From the line with "Task: Select the 北海道 region filter" to the line with "The image size is (505, 416).", retype each line exactly as it stands in the records below, but skip the pictures.

Segment Start: DATA EXCERPTS

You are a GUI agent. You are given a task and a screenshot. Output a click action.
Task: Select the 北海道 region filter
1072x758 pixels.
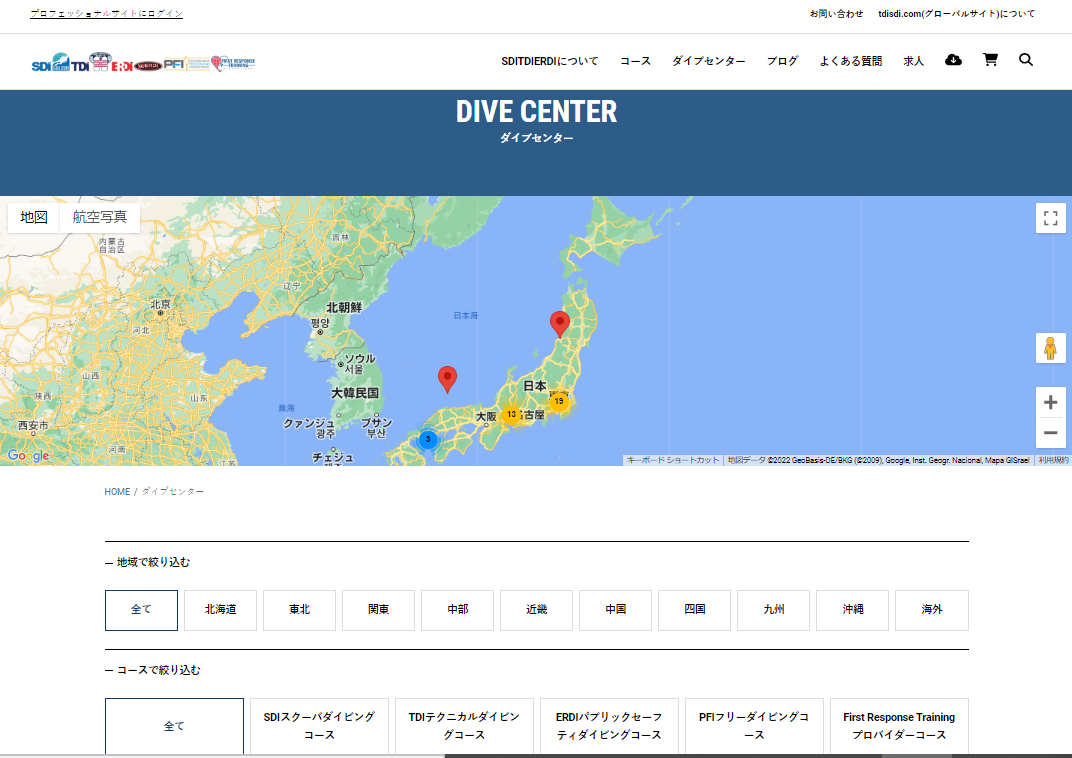[x=220, y=610]
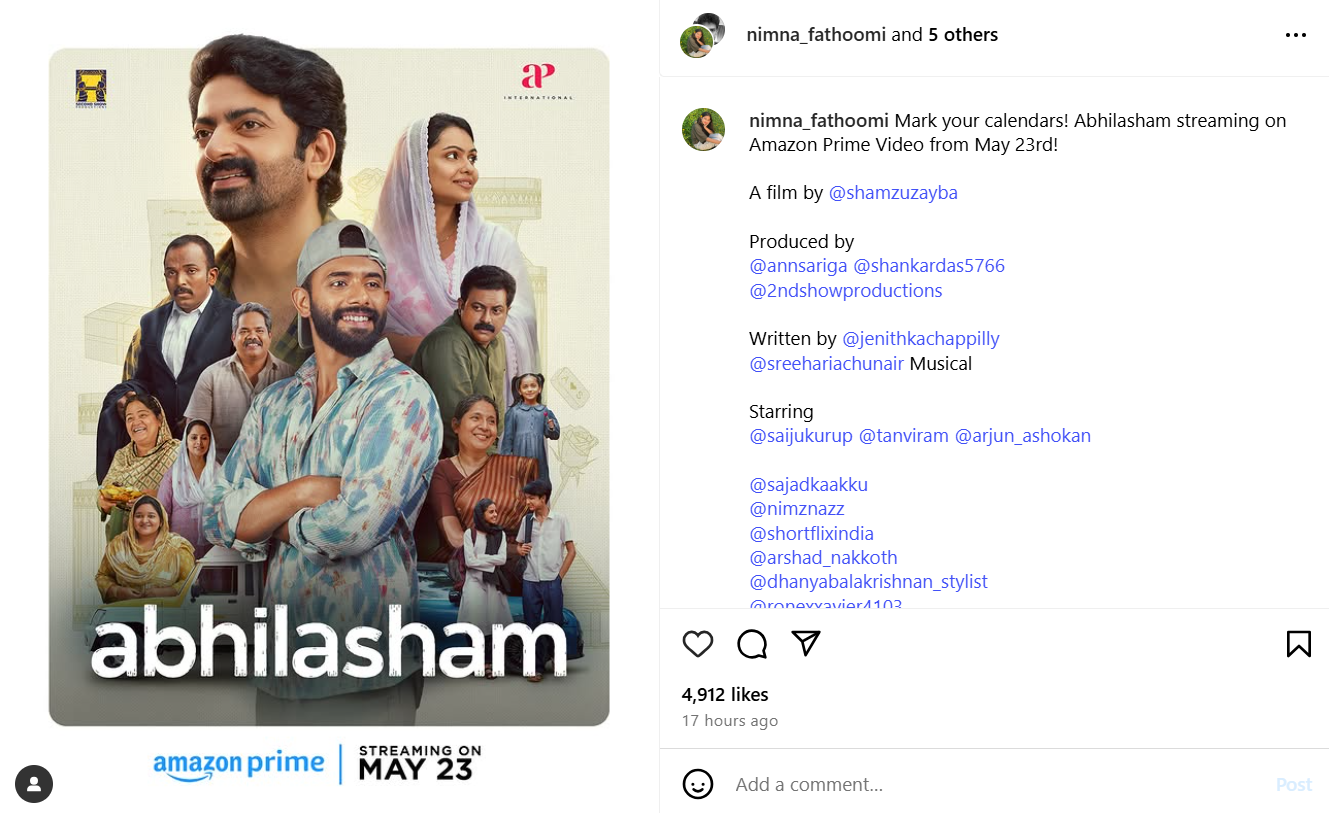This screenshot has height=813, width=1329.
Task: Open nimna_fathoomi profile from header
Action: pyautogui.click(x=816, y=35)
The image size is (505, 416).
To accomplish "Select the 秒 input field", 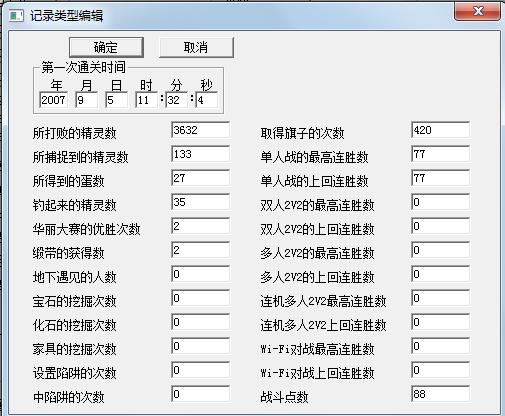I will 207,100.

Segment End: DATA EXCERPTS

# [EXERCISE SOLUTION]
Task: Select the 北海道 region filter
1072x758 pixels.
[x=220, y=610]
This screenshot has height=813, width=1329.
Task: Open nimna_fathoomi profile from header
Action: pyautogui.click(x=816, y=35)
The image size is (505, 416).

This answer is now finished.